TASK DIRECTIONS
Retype the items from the line with "Task: Open a file with the folder icon" to the line with "1024x480 pixels. (119, 68)", keeping every character as it appears.

— Start —

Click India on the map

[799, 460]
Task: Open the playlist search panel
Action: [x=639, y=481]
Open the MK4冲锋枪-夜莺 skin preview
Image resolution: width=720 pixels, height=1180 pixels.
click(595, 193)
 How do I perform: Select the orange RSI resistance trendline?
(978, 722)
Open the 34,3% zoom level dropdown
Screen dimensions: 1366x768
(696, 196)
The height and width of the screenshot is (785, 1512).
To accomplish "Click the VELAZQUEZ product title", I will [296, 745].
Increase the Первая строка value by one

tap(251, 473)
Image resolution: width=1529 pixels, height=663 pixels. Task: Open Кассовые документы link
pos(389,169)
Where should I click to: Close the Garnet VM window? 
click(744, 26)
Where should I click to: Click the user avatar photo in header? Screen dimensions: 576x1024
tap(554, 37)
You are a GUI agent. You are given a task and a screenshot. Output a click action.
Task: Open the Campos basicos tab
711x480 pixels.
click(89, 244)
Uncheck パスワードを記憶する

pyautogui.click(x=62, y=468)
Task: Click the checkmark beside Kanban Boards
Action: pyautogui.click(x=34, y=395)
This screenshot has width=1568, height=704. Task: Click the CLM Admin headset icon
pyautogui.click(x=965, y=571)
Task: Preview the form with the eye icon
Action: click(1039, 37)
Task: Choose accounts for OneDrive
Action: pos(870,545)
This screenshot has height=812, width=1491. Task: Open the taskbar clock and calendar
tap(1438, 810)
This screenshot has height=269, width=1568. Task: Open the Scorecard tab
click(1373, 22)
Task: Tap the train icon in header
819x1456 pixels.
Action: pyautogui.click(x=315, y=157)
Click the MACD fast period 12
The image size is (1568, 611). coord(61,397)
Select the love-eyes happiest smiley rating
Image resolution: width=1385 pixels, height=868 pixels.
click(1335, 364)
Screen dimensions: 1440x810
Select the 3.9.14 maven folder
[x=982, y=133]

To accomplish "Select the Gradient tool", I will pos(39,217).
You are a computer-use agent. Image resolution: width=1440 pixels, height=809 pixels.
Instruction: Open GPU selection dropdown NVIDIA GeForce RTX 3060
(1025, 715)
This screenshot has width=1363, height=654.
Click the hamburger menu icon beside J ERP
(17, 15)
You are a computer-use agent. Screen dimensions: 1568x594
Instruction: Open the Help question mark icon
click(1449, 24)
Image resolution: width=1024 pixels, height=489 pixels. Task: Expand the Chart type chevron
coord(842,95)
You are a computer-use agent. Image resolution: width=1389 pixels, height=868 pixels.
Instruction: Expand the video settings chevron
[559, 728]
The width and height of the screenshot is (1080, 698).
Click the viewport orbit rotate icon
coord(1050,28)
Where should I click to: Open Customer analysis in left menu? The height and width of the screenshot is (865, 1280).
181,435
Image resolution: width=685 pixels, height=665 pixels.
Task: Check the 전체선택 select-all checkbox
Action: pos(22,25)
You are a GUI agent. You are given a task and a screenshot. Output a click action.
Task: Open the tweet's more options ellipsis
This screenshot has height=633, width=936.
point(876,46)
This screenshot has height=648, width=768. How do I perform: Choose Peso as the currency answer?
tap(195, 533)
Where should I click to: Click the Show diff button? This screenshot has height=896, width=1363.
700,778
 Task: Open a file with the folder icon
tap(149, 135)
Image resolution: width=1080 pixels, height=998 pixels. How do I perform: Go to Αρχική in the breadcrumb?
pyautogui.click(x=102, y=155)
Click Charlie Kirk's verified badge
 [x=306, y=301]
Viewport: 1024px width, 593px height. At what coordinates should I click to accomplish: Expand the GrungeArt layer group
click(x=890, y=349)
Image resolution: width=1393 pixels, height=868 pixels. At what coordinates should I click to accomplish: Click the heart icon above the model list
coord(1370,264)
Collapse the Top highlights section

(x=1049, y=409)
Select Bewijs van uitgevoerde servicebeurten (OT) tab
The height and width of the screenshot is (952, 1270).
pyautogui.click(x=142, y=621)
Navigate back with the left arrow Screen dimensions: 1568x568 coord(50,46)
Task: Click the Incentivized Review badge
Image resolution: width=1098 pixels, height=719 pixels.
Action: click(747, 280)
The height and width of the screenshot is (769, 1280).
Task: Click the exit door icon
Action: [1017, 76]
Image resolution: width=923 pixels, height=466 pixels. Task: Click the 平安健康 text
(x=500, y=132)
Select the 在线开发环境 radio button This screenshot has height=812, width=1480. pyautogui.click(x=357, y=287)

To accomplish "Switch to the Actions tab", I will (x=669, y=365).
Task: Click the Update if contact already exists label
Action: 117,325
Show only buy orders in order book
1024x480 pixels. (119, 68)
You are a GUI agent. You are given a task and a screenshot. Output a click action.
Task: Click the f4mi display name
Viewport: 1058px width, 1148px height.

— End —

EXERCISE SOLUTION
 Task: Open a file with the folder icon
tap(149, 135)
Image resolution: width=1080 pixels, height=998 pixels. How do I perform: Go to Αρχική in the breadcrumb?
pyautogui.click(x=102, y=155)
Click Charlie Kirk's verified badge
 [x=306, y=301]
Viewport: 1024px width, 593px height. At what coordinates should I click to accomplish: Expand the GrungeArt layer group
click(x=890, y=349)
Image resolution: width=1393 pixels, height=868 pixels. At what coordinates should I click to accomplish: Click the heart icon above the model list
coord(1370,264)
Collapse the Top highlights section

(x=1049, y=409)
Select Bewijs van uitgevoerde servicebeurten (OT) tab
The height and width of the screenshot is (952, 1270).
pyautogui.click(x=142, y=621)
Navigate back with the left arrow Screen dimensions: 1568x568 coord(50,46)
Task: Click the Incentivized Review badge
Image resolution: width=1098 pixels, height=719 pixels.
Action: click(747, 280)
The height and width of the screenshot is (769, 1280).
Task: Click the exit door icon
Action: [1017, 76]
Image resolution: width=923 pixels, height=466 pixels. Task: Click the 平安健康 text
(x=500, y=132)
Select the 在线开发环境 radio button This screenshot has height=812, width=1480. pyautogui.click(x=357, y=287)

To accomplish "Switch to the Actions tab", I will (x=669, y=365).
Task: Click the Update if contact already exists label
Action: 117,325
Show only buy orders in order book
1024x480 pixels. (119, 68)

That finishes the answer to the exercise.